**Task requirements**.
Only one span of the material below is wanted. Output it exactly, from the line with "This screenshot has height=576, width=1024." through the line with "Task: Click the Power Automate app icon", without any pictures.
###
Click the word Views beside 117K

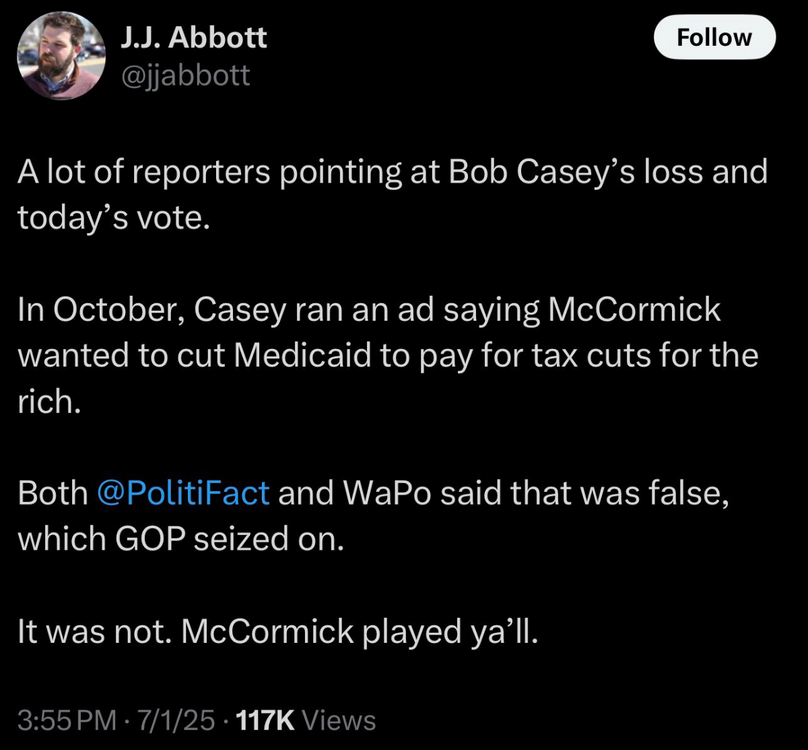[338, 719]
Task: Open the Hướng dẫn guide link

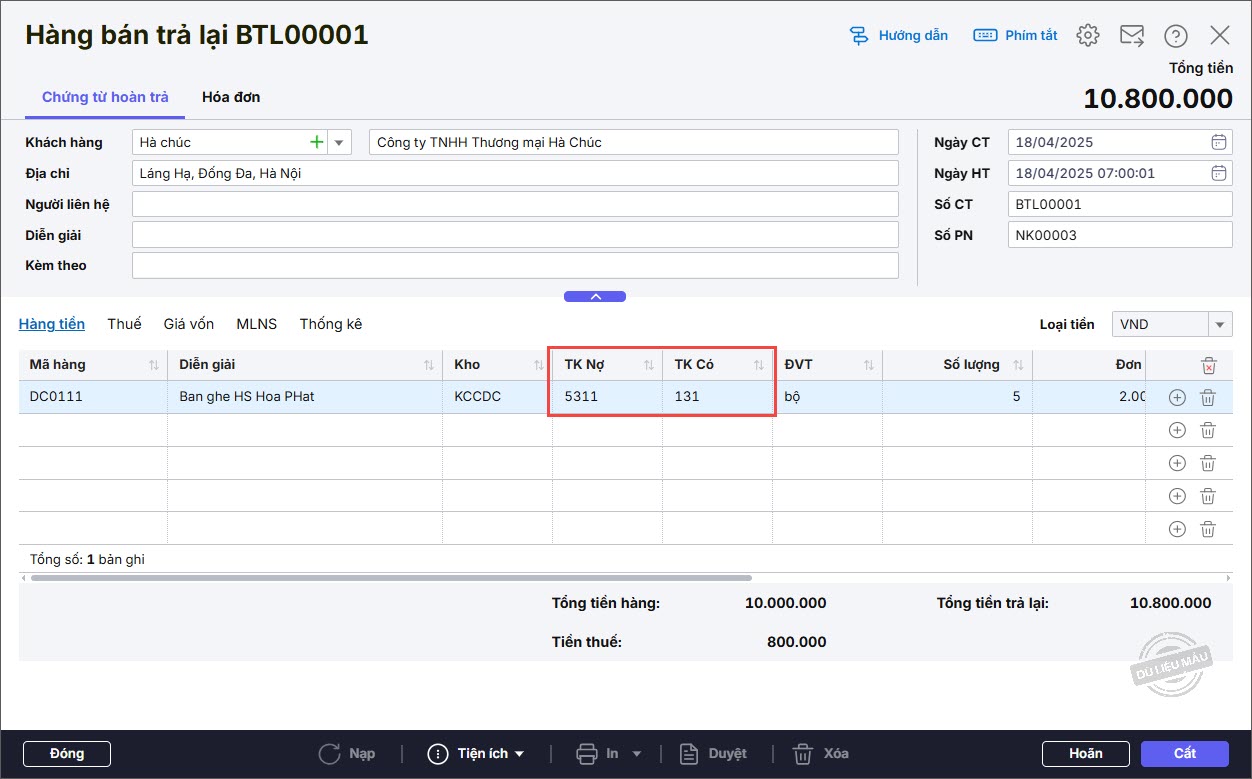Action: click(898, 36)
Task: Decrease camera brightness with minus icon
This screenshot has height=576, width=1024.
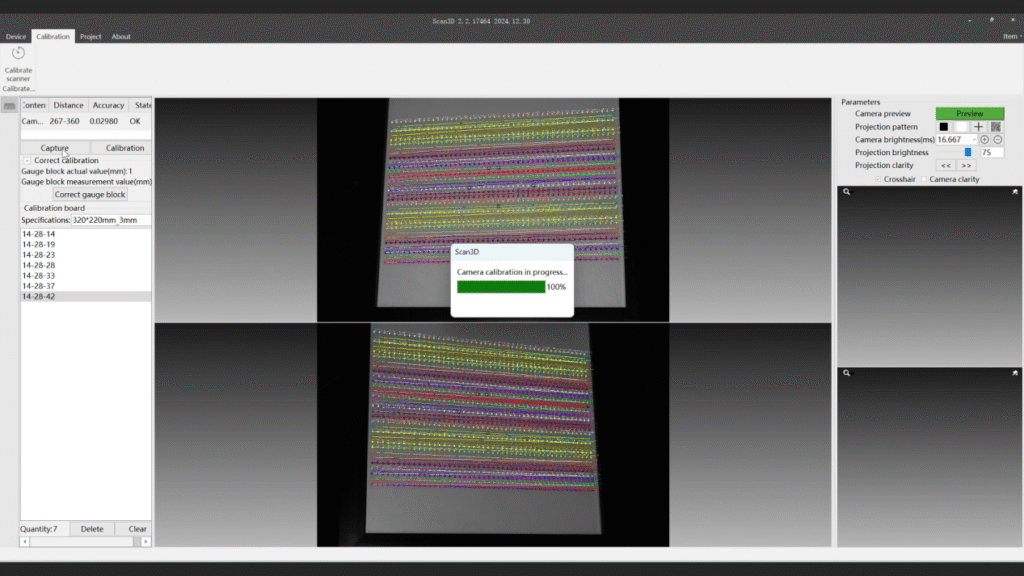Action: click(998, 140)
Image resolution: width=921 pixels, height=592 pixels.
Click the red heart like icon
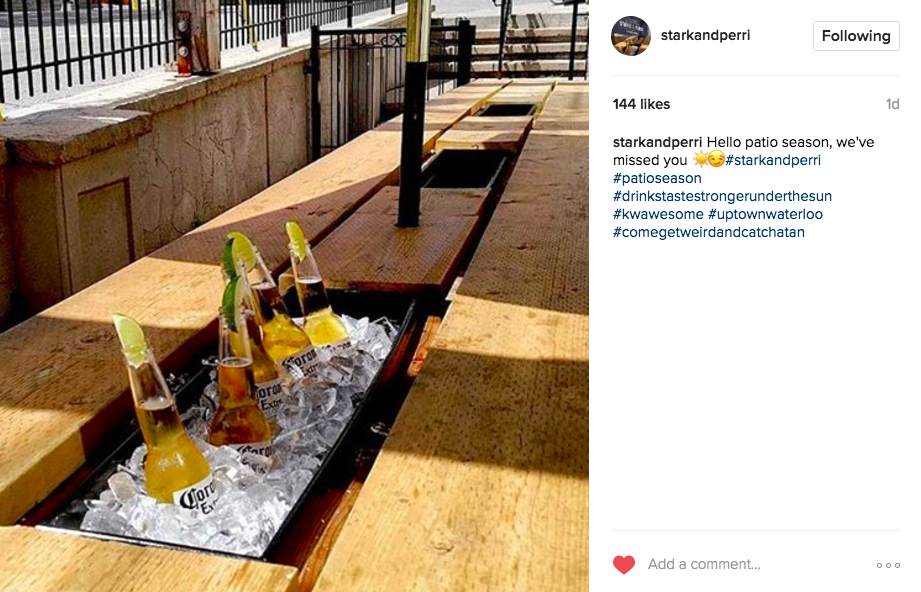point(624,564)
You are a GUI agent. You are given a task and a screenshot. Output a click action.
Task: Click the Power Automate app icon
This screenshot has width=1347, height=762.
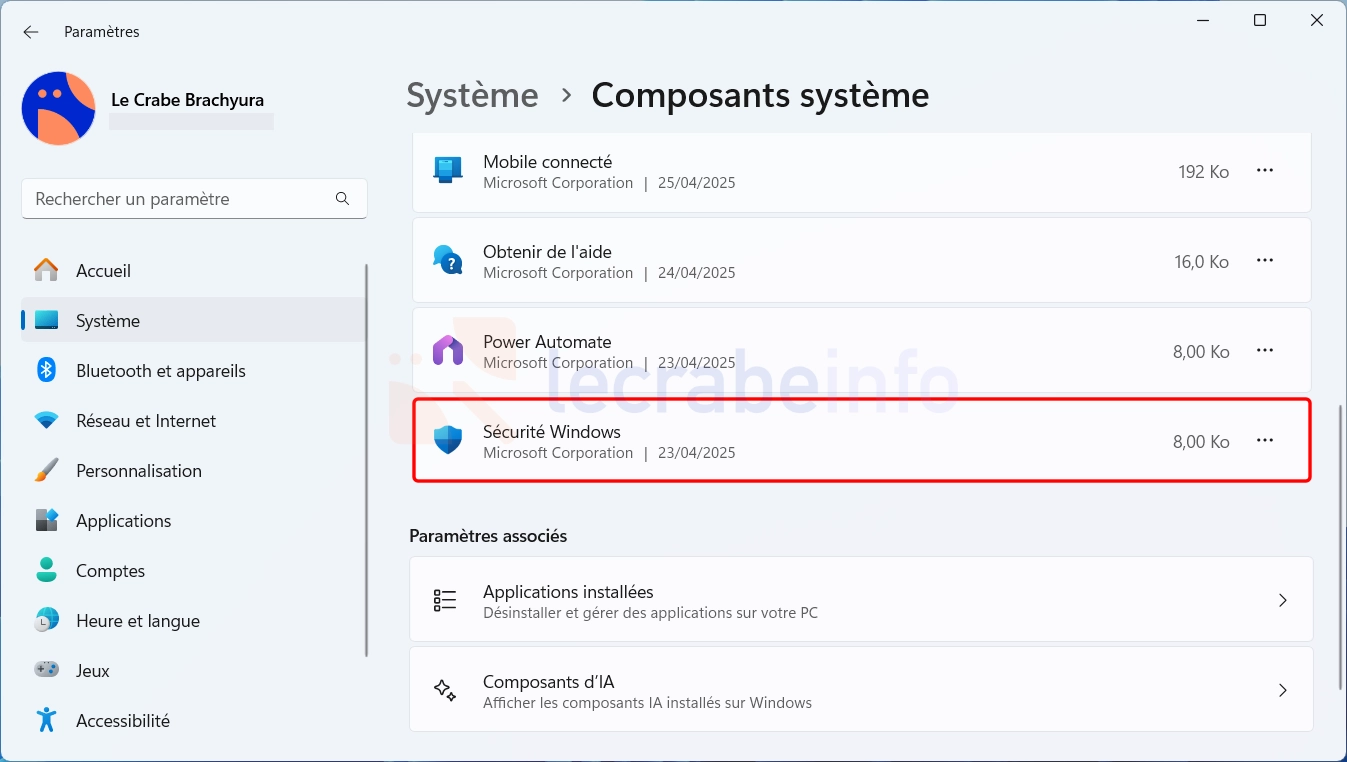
###
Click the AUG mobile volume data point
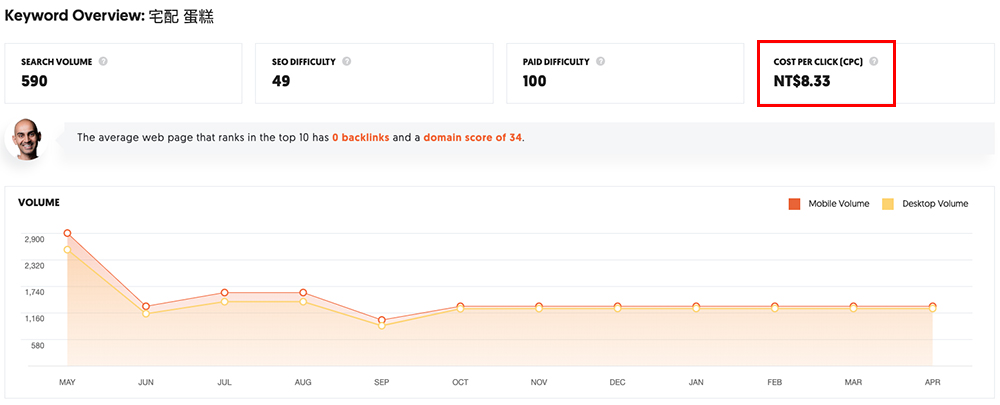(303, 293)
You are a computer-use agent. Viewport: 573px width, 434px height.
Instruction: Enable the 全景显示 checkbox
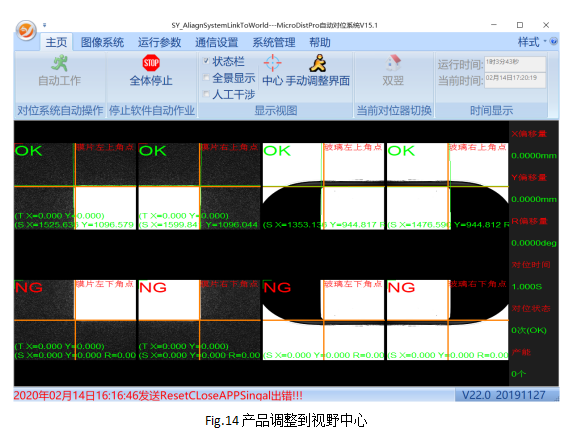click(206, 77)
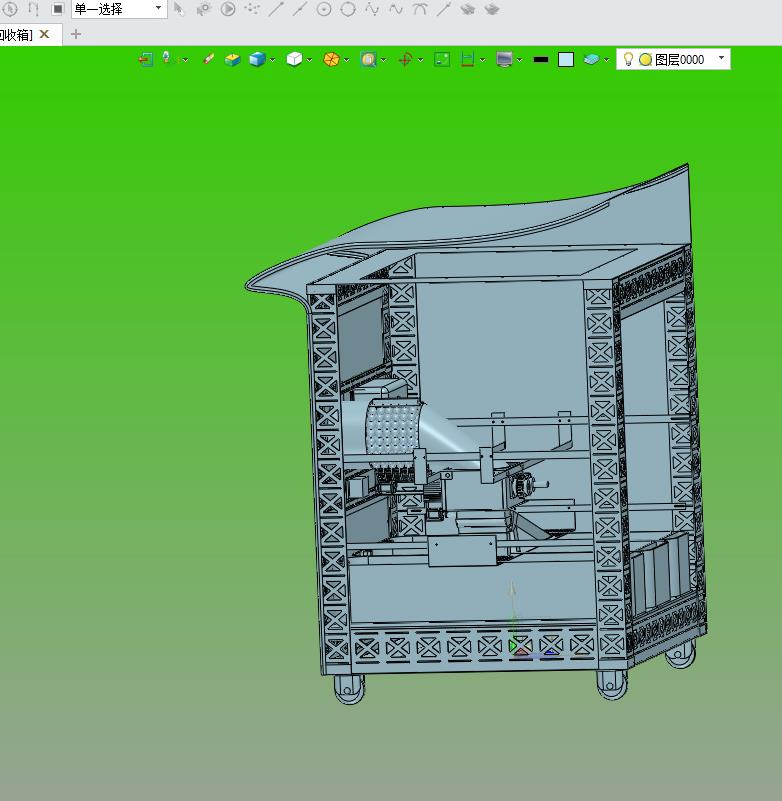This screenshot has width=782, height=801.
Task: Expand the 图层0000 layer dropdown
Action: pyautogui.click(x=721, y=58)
###
**Answer to this exercise**.
This screenshot has height=576, width=1024.
Action: click(998, 140)
Image resolution: width=921 pixels, height=592 pixels.
Click the red heart like icon
point(624,564)
You are a GUI agent. You are given a task and a screenshot. Output a click action.
Task: Click the Power Automate app icon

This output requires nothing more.